Saturday, 29 October 2011

#097 Skeletonwitch - Forever Abomination

Skeletonwitch return with album number three, (or four, depending if you count their long out-of-print debut) Forever Abomination. I've always considered Skeletonwitch to be quite an interesting band, and it's reasonable to state that there are few bands anything like them. The new album carries on the aesthetic and sonic signature style of the band, with a few tweaks here and there.

Skeletonwitch have always played a tight, elaborate style of black-thrash, and this album is no exception - indeed, it seems to have been refined even further than in their previous efforts. It's still full, if not more so with this release, of the little twists and turns which make the band so distinct, with the lead work especially having a very interesting, surprisingly clean tone in the release. The rhythm guitar is very chunky and crunchy, too, which helps to capture the increased quantity of relatively riffy, thrash orientated material, which is executed in a solid sounding, and pleasing way. This gives the band's sound the boost in strength which it needed, finally giving Skeletonwitch some power above and beyond that conjured by their speed and harshness. The albums also a step up in terms of being memorable, with sections sticking in the mind from the very first listen onwards.
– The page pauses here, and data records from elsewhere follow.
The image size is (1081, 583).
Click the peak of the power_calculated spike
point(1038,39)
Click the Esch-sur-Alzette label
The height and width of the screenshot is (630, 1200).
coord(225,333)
One thing I very much admire about Skeletonwitch is that they aren't afraid to do things which other thrash bands might be nervous to attempt - the band do for thrash what Baroness do for sludge-metal, with songs like "The Infernal Resurrection" having an almost pop-music catchiness and twisted-cheeriness, especially in the intro. Skeletonwitch are the sort of band who manage to make things like that work, seamlessly. This album has a sheer maturity about it which the band haven't managed to reach before, and every characteristic of their sound seems to hint at it. Although the bands sound is consistent, it's becoming a better and better version of itself, to the point of being noticeably different to their earlier work. This album seems to suggest a band soaring high, in the peak of their performance, and is a milestone on the band's journey from little-known to highly acclaimed.

I'm tempted to consider this the bands best album yet - It's certainly a strong piece of work, both in terms of skilled playing, good songwriting, and nice production, which is the icing on the cake. The album is the third in a chain of what are, by any standard, remarkably good records.

I give "Forever Abomination" 8/10.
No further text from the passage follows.